Selected excerpt:
Purpose: : GDNF is a highly conserved neurotrophic factor, which promotes neuronal survival. ShH10 is a novel AAV variant that efficiently transfects Müller glia following intravitreal injection. This study aims to test if ShH10.GDNF is neuroprotective in the murine model of microbead-induced ocular hypertension.

Methods: : Polystyrene microbeads were injected into the anterior chamber of adult mice to elevate intraocular pressure. A 1μl intravitreal injection containing 1x10e9 vector genomes of either ShH10.GDNF or ShH10.GFP was administered into the same eye. Intraocular pressure was measured using a TonoLab tonometer at weekly intervals throughout the study. An enzyme-linked immunosorbent assay (ELISA) was performed at eight weeks to quantify GDNF levels in the retina and optic nerve. Mice were sacrificed at four and eight weeks and retinal ganglion cell (RGC) loss was quantified.

Results: : Increased intraocular pressure was confirmed in microbead-injected eyes by tonometer. ELISA demonstrated a significant increase in GDNF in both the retina and optic nerve in ShH10.GDNF injected eyes (retina: 75ng GDNF/mg total protein; optic nerve: 1.02ng/mg) compared to uninjected control eyes (retina: 13ng/mg; optic nerve: 0.3ng/mg). Uninjected contralateral control eyes had a mean RGC count of 288±75 cell per field (cpf). Microbead injected eyes that received ShH10.GDNF demonstrated 234±74 cpf at four weeks and 114±48 cpf at eight weeks. Microbead injected eyes that received ShH10.GFP demonstrated 100±37 cpf at four weeks and 34±26 cpf at eight weeks. Thus, microbead injected eyes treated with ShH10.GDNF contained a 234% increase in viable RGCs at four weeks and a 335% increase in viable RGCs at eight weeks compared to eyes treated with ShH10.GFP (n=5; P0.05).

Supplied material:
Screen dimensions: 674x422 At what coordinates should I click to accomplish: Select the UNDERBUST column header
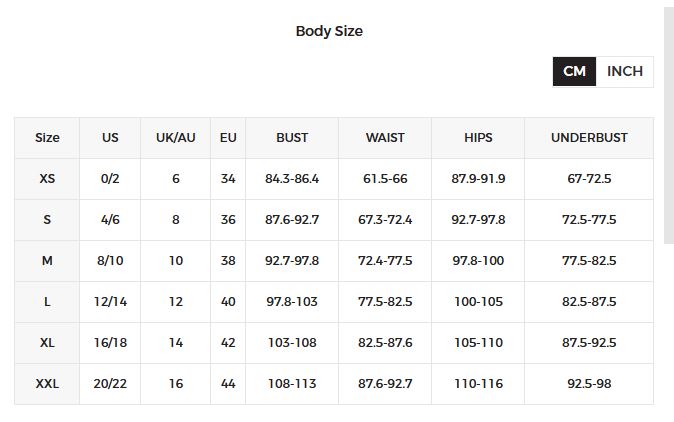click(x=589, y=138)
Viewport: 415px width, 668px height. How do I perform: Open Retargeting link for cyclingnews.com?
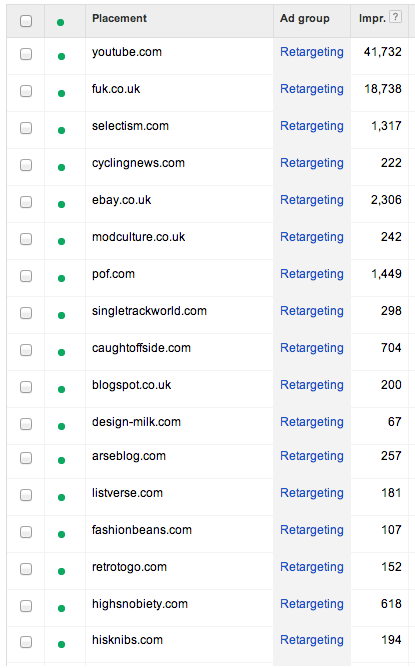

What to do:
1/ In the GDNF study abstract, rewrite the Methods paragraph, which opens with "Polystyrene microbeads were injected," as a short bulleted list that keeps its main facts.
2/ Extract a passage from the GDNF study abstract word for word, beginning at the words "Results: : Increased" and stopping after "ShH10.GFP (n=5; P0.05).".

Replies:
1/
- Polystyrene microbeads were injected into the anterior chamber of adult mice to raise intraocular pressure.
- The same eye received a 1μl intravitreal injection of 1x10e9 vector genomes of either ShH10.GDNF or ShH10.GFP.
- Intraocular pressure was measured weekly with a TonoLab tonometer.
- At eight weeks, an ELISA measured GDNF levels in the retina and optic nerve.
- Mice were sacrificed at four and eight weeks, and retinal ganglion cell (RGC) loss was quantified.

2/
Results: : Increased intraocular pressure was confirmed in microbead-injected eyes by tonometer. ELISA demonstrated a significant increase in GDNF in both the retina and optic nerve in ShH10.GDNF injected eyes (retina: 75ng GDNF/mg total protein; optic nerve: 1.02ng/mg) compared to uninjected control eyes (retina: 13ng/mg; optic nerve: 0.3ng/mg). Uninjected contralateral control eyes had a mean RGC count of 288±75 cell per field (cpf). Microbead injected eyes that received ShH10.GDNF demonstrated 234±74 cpf at four weeks and 114±48 cpf at eight weeks. Microbead injected eyes that received ShH10.GFP demonstrated 100±37 cpf at four weeks and 34±26 cpf at eight weeks. Thus, microbead injected eyes treated with ShH10.GDNF contained a 234% increase in viable RGCs at four weeks and a 335% increase in viable RGCs at eight weeks compared to eyes treated with ShH10.GFP (n=5; P0.05).